Joe Carter comes up with the most damning indictment yet of the "Painter of Light": namely that he is capable of so much better (both paintings above are his and there are further examples of his wholesome work at the link). If the guy simply had no taste or soul to begin with, it would be one thing, so now the whole oeuvre is just that much more sad.

Carter's conclusion:
Sentimentality, as literary critic Alan Jacobs says in a recent interview with Mars Hill Journal, encourages us to “suspend judgment and reflection in order to indulge deliberately in emotion for its own sake.” Reflection reinforces and strengthens true emotions while exposing those feelings that are shallow and disingenuous. Sentimentalists, however, try to avoid this experience of reality and try to keep people from asking questions by giving them pleasing emotions they have not earned. The shameless manipulation of our emotions, says Jacobs, is the ultimate act of cynicism.

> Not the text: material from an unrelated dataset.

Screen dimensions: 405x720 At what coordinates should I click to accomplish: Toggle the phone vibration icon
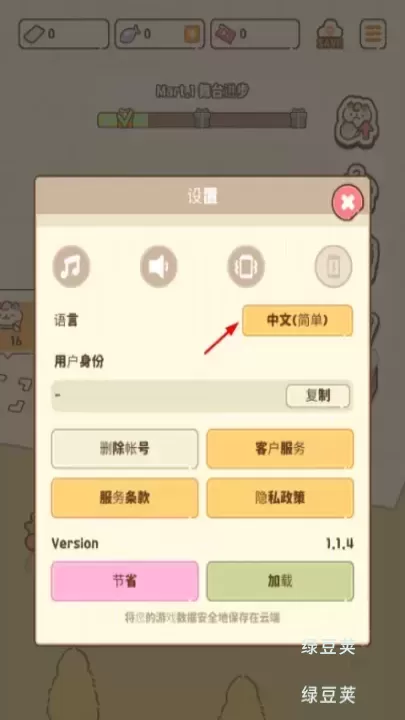pyautogui.click(x=246, y=266)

Kinkade’s cottage fantasies offer this sort of emotional manipulation. The cottages are self-contained emotional safehouses in which the viewer can shut himself off from true emotions earned through a real encounter with reality, from the rough and sometimes harsh realities of creation, and—most importantly—from other people. The Cottage by the Sea offers a place where the viewer can enter the perfect world of Kinkade’s creation—and escape the messy world of Kinkade’s Creator.

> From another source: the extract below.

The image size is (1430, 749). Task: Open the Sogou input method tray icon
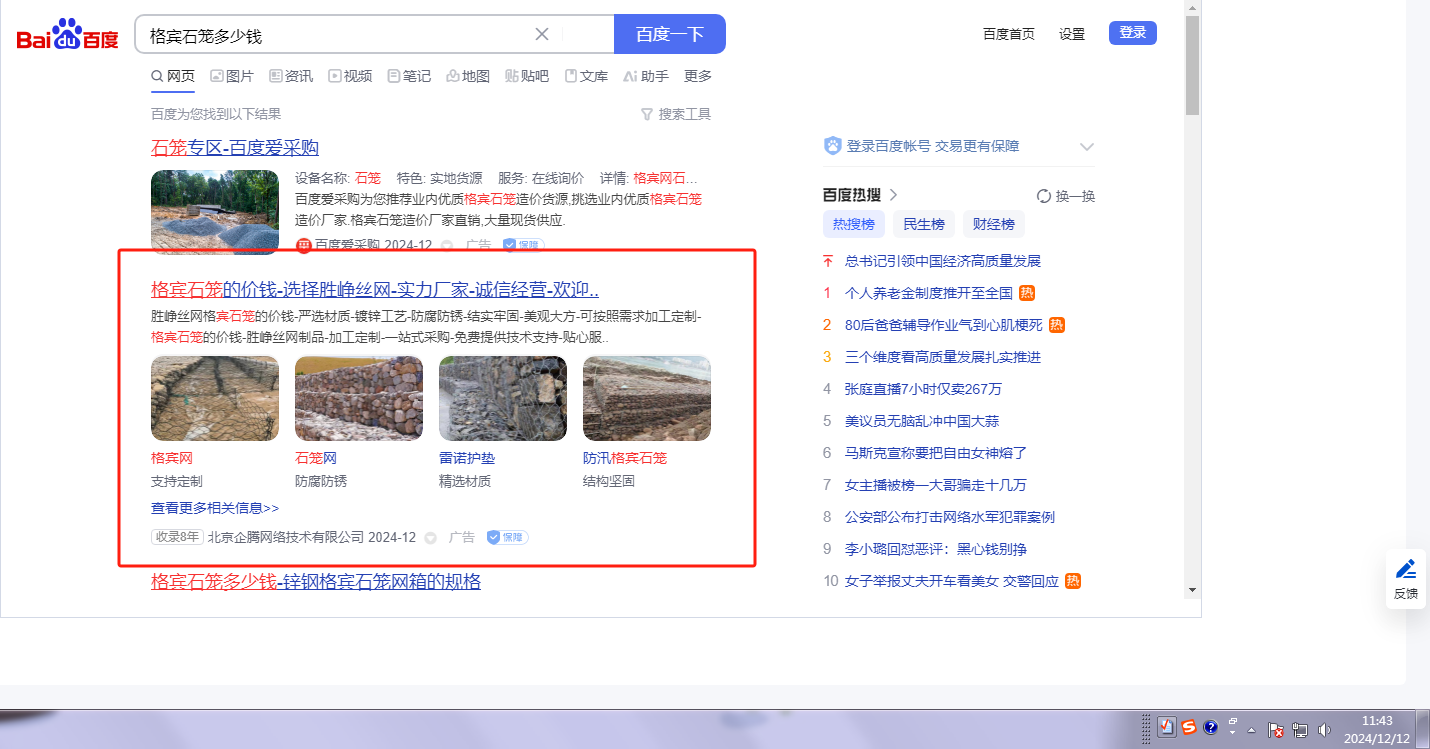(x=1189, y=728)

See also: The Painter of Lite
it would be a mistake to reduce the discussion of sentimentality to a conflict between earnest populists and alienated elites. There have been popular artists, like Shakespeare and Michelangelo, who never seemed to indulge in sentimentality, while some sophisticated artists, such as Raphael and Tennyson, can’t be thought of apart from it. 
a little more:
Kinkade’s patriotism and his attacks on the horrors of artistic modernism are standard-issue conservative notions. When it comes to theology, however, he is a little more original. The majority of his expressions of faith are fairly conventional, solidly within the evangelical mold, but his theological defense of the world depicted in his paintings is that “I like to portray a world without the Fall.” I have yet to encounter any evidence that Kinkade cites scriptural or other warrant for this modus operandi. The Bible, as a narrative, seems fairly explicit about there being a Before and an After. Moreover, Christ’s message was not to pretend the world isn’t fallen but to take up our crosses and follow him through suffering and sacrifice. To create a body of work illustrating a world without the Fall is, for a Christian, to render Christ superfluous.
The more I’ve thought about it, the more it seems to me that Jesus took every opportunity he could to counter sentimentality. At just about every juncture when those around him are tempted to rely upon sentiment, he brings them up short. To the announcement that his mother and brothers have arrived at the edge of the crowd—a Hallmark moment if there ever was one—he replies that only his disciples are his mother and brothers. And the one recorded instance when Jesus weeps takes place after he has deliberately delayed coming to see the dying Lazarus. In John’s recounting of the story, Jesus is clearly moved by the suffering of the man’s family, and perhaps his awareness of this death and resurrection as proleptic of his own passion. But whatever emotions he was feeling—grief, pity, regret—they were inexorably shaped by the reality of the Fall.